WHAT THIS TASK INVOLVES
Copy out every one of the records below, line for line and with no changes.

— BEGIN TASK MATERIAL —

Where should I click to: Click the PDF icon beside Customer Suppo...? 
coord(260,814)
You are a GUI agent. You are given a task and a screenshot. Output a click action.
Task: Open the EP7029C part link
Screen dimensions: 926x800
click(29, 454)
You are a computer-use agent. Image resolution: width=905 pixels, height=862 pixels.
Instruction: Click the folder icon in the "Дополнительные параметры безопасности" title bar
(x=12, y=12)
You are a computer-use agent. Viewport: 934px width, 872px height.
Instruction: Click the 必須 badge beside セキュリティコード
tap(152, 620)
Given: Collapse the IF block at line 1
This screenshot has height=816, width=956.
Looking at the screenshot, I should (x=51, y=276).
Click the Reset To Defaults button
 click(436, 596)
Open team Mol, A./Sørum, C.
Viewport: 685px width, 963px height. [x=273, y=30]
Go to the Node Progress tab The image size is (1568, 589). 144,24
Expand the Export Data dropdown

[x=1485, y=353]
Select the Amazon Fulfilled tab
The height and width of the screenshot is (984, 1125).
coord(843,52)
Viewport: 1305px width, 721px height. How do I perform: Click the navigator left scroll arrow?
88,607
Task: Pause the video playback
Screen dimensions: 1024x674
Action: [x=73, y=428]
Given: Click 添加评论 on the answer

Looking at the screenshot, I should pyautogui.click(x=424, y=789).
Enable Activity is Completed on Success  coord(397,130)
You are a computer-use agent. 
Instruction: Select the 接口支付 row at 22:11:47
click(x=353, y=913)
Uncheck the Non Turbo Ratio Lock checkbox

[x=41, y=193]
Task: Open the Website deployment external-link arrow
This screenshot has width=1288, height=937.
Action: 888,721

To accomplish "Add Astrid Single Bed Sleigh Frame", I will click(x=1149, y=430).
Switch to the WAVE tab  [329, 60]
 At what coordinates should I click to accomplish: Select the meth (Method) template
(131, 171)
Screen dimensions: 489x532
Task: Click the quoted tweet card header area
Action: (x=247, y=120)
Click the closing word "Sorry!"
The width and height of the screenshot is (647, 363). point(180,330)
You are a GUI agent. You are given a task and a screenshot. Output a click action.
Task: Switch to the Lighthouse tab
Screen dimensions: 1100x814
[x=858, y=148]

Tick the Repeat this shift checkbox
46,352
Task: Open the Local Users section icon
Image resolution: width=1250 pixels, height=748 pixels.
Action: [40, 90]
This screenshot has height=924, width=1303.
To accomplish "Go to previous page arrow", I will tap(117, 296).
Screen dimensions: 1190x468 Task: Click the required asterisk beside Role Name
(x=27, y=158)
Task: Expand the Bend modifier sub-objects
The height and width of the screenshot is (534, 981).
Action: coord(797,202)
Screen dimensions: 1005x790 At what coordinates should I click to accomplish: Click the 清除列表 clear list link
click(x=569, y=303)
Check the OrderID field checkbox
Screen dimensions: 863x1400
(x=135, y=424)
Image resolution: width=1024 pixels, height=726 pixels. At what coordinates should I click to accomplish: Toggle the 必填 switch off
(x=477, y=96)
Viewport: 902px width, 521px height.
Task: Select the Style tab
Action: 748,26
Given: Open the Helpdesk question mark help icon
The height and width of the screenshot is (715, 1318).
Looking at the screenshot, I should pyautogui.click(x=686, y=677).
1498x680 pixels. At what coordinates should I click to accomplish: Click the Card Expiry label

— END TASK MATERIAL —

EXERCISE RESULT
Where should I click to: Click the PDF icon beside Customer Suppo...? 
coord(260,814)
You are a GUI agent. You are given a task and a screenshot. Output a click action.
Task: Open the EP7029C part link
Screen dimensions: 926x800
click(29, 454)
You are a computer-use agent. Image resolution: width=905 pixels, height=862 pixels.
Instruction: Click the folder icon in the "Дополнительные параметры безопасности" title bar
(x=12, y=12)
You are a computer-use agent. Viewport: 934px width, 872px height.
Instruction: Click the 必須 badge beside セキュリティコード
tap(152, 620)
Given: Collapse the IF block at line 1
This screenshot has height=816, width=956.
Looking at the screenshot, I should (x=51, y=276).
Click the Reset To Defaults button
 click(436, 596)
Open team Mol, A./Sørum, C.
Viewport: 685px width, 963px height. [x=273, y=30]
Go to the Node Progress tab The image size is (1568, 589). 144,24
Expand the Export Data dropdown

[x=1485, y=353]
Select the Amazon Fulfilled tab
The height and width of the screenshot is (984, 1125).
coord(843,52)
Viewport: 1305px width, 721px height. How do I perform: Click the navigator left scroll arrow?
88,607
Task: Pause the video playback
Screen dimensions: 1024x674
Action: [x=73, y=428]
Given: Click 添加评论 on the answer

Looking at the screenshot, I should pyautogui.click(x=424, y=789).
Enable Activity is Completed on Success  coord(397,130)
You are a computer-use agent. 
Instruction: Select the 接口支付 row at 22:11:47
click(x=353, y=913)
Uncheck the Non Turbo Ratio Lock checkbox

[x=41, y=193]
Task: Open the Website deployment external-link arrow
This screenshot has width=1288, height=937.
Action: 888,721

To accomplish "Add Astrid Single Bed Sleigh Frame", I will click(x=1149, y=430).
Switch to the WAVE tab  [329, 60]
 At what coordinates should I click to accomplish: Select the meth (Method) template
(131, 171)
Screen dimensions: 489x532
Task: Click the quoted tweet card header area
Action: (x=247, y=120)
Click the closing word "Sorry!"
The width and height of the screenshot is (647, 363). point(180,330)
You are a GUI agent. You are given a task and a screenshot. Output a click action.
Task: Switch to the Lighthouse tab
Screen dimensions: 1100x814
[x=858, y=148]

Tick the Repeat this shift checkbox
46,352
Task: Open the Local Users section icon
Image resolution: width=1250 pixels, height=748 pixels.
Action: [40, 90]
This screenshot has height=924, width=1303.
To accomplish "Go to previous page arrow", I will tap(117, 296).
Screen dimensions: 1190x468 Task: Click the required asterisk beside Role Name
(x=27, y=158)
Task: Expand the Bend modifier sub-objects
The height and width of the screenshot is (534, 981).
Action: coord(797,202)
Screen dimensions: 1005x790 At what coordinates should I click to accomplish: Click the 清除列表 clear list link
click(x=569, y=303)
Check the OrderID field checkbox
Screen dimensions: 863x1400
(x=135, y=424)
Image resolution: width=1024 pixels, height=726 pixels. At what coordinates should I click to accomplish: Toggle the 必填 switch off
(x=477, y=96)
Viewport: 902px width, 521px height.
Task: Select the Style tab
Action: 748,26
Given: Open the Helpdesk question mark help icon
The height and width of the screenshot is (715, 1318).
Looking at the screenshot, I should pyautogui.click(x=686, y=677).
1498x680 pixels. At what coordinates should I click to accomplish: Click the Card Expiry label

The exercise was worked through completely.